What I find when talking with my women friends, we like men who engage. That doesn't necessarily mean dominate, or abuse, or control. But it does some level of assertion on the personal level. We don't like feeling like we're completely responsible for all of the relationship or the practical issues involved with having the relationship, there has to be an investment from the guy.
So in a situation where initially you have to choose between a guy who is assertive or has potency vs some guy who seems passive, disinterested, or disconnected, a woman would be likely to pick the assertive guy... then later have issues if he is domineering or abusive. His need for control is too high to establish the desired relationship, it's simply become a master/slave relationship.

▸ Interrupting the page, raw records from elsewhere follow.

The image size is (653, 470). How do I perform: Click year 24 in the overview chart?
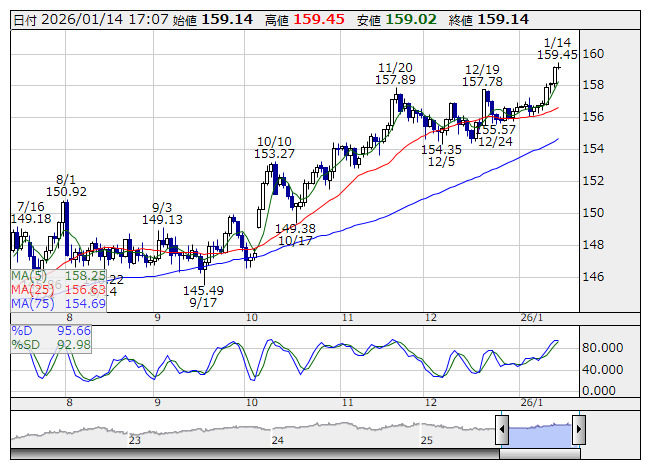(x=279, y=439)
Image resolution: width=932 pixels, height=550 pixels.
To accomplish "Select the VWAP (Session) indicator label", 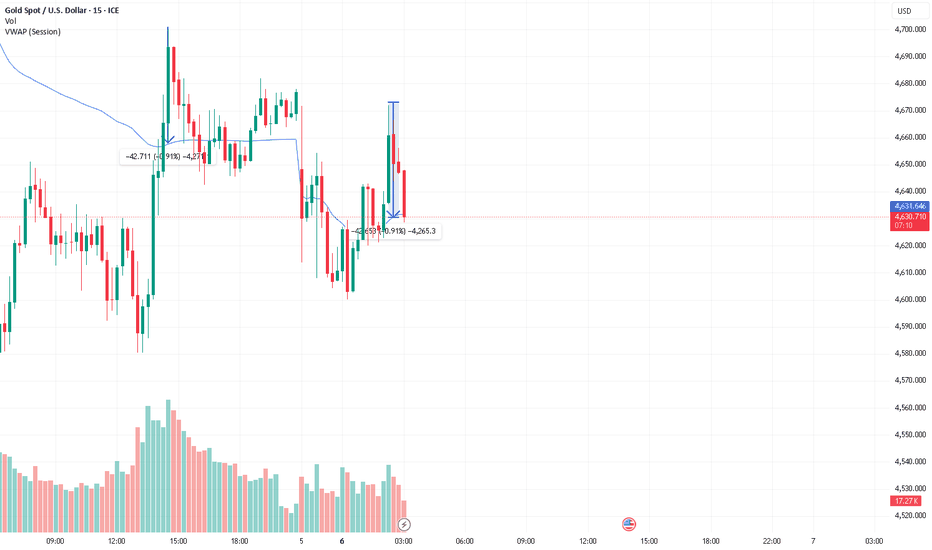I will [33, 32].
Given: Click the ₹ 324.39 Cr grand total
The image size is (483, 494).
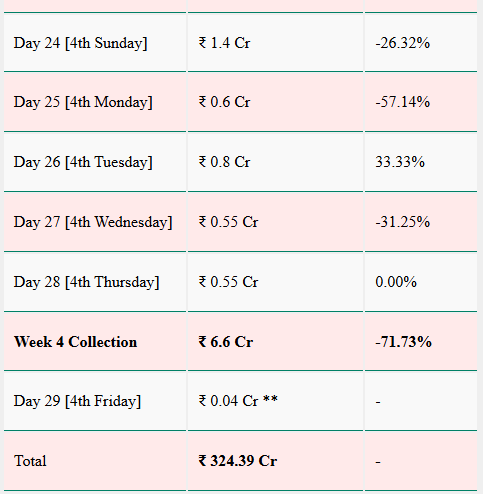Looking at the screenshot, I should coord(238,461).
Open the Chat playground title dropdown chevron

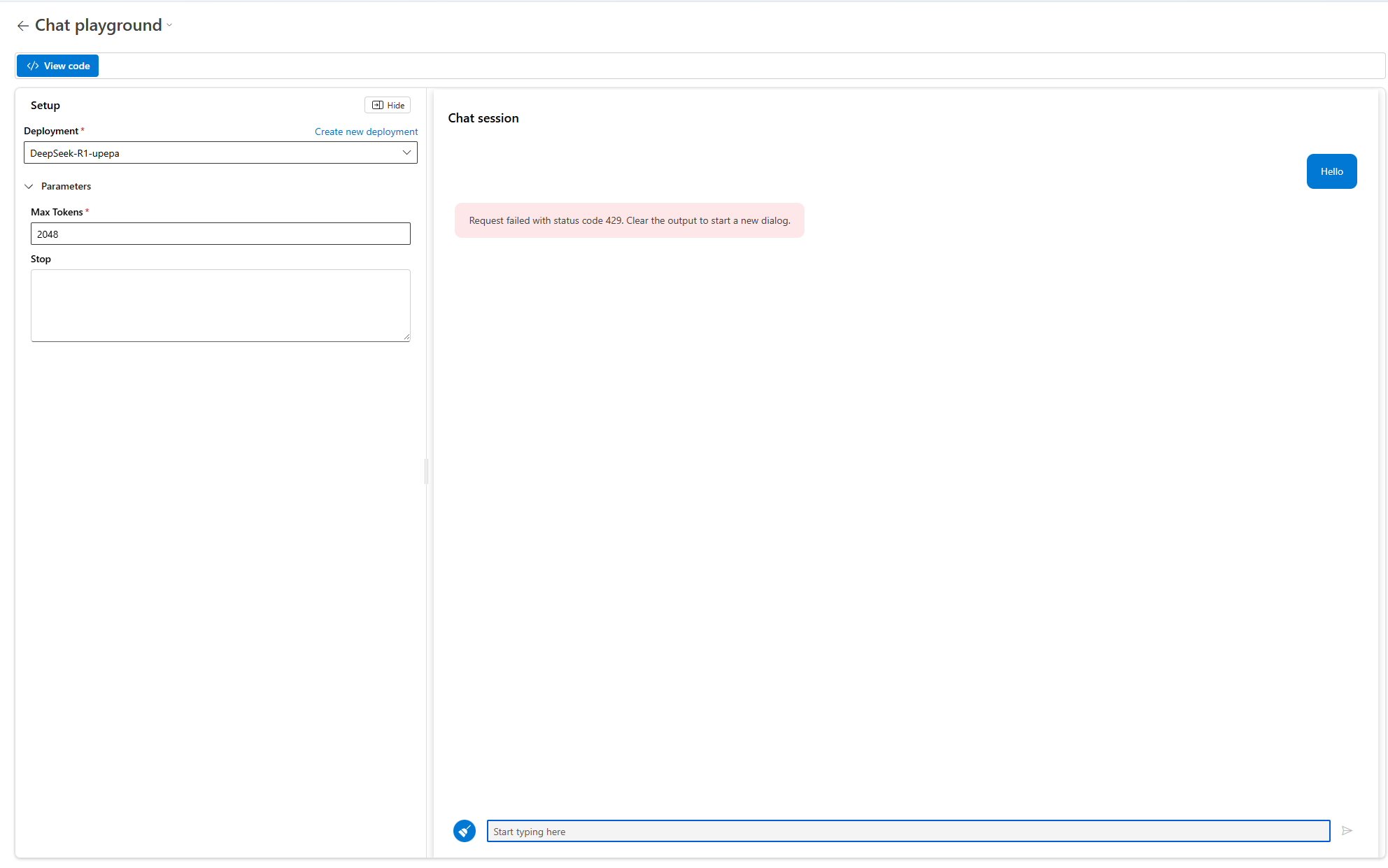(x=169, y=25)
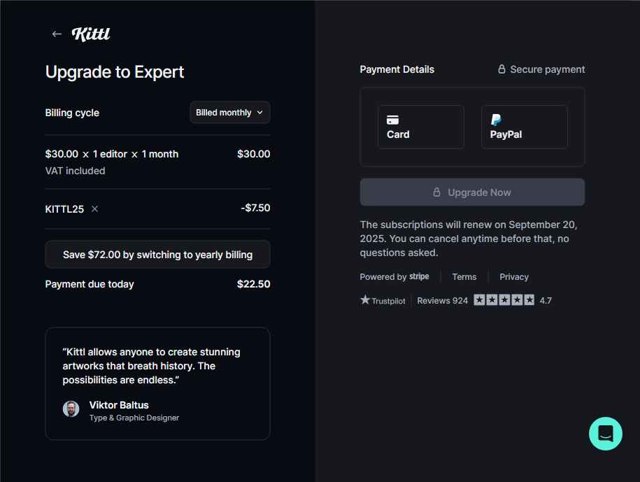Click the PayPal logo icon

pyautogui.click(x=496, y=119)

Women typically didn't have the option of disengaging, if raising kids... and women typically have a chemical balance that shifts us toward that level of emotional engagement, to some degree. It was funny how feminism shifted in the second and later waves -- a feminist didn't have to hate men, avoid motherhood, have a high-paying job, etc (i.e., resemble men in order to have social power), she was free to engage whatever she wanted to engage.
Men seem to flip more as a group back and forth and don't know where to find the sweet spot in the middle, resulting in groups of domineering men vs passive men. There's got to be some way for masculine power to provide initiative and achieve goals without losing the ability to engage people with that power and make a difference in one's relationship commitments.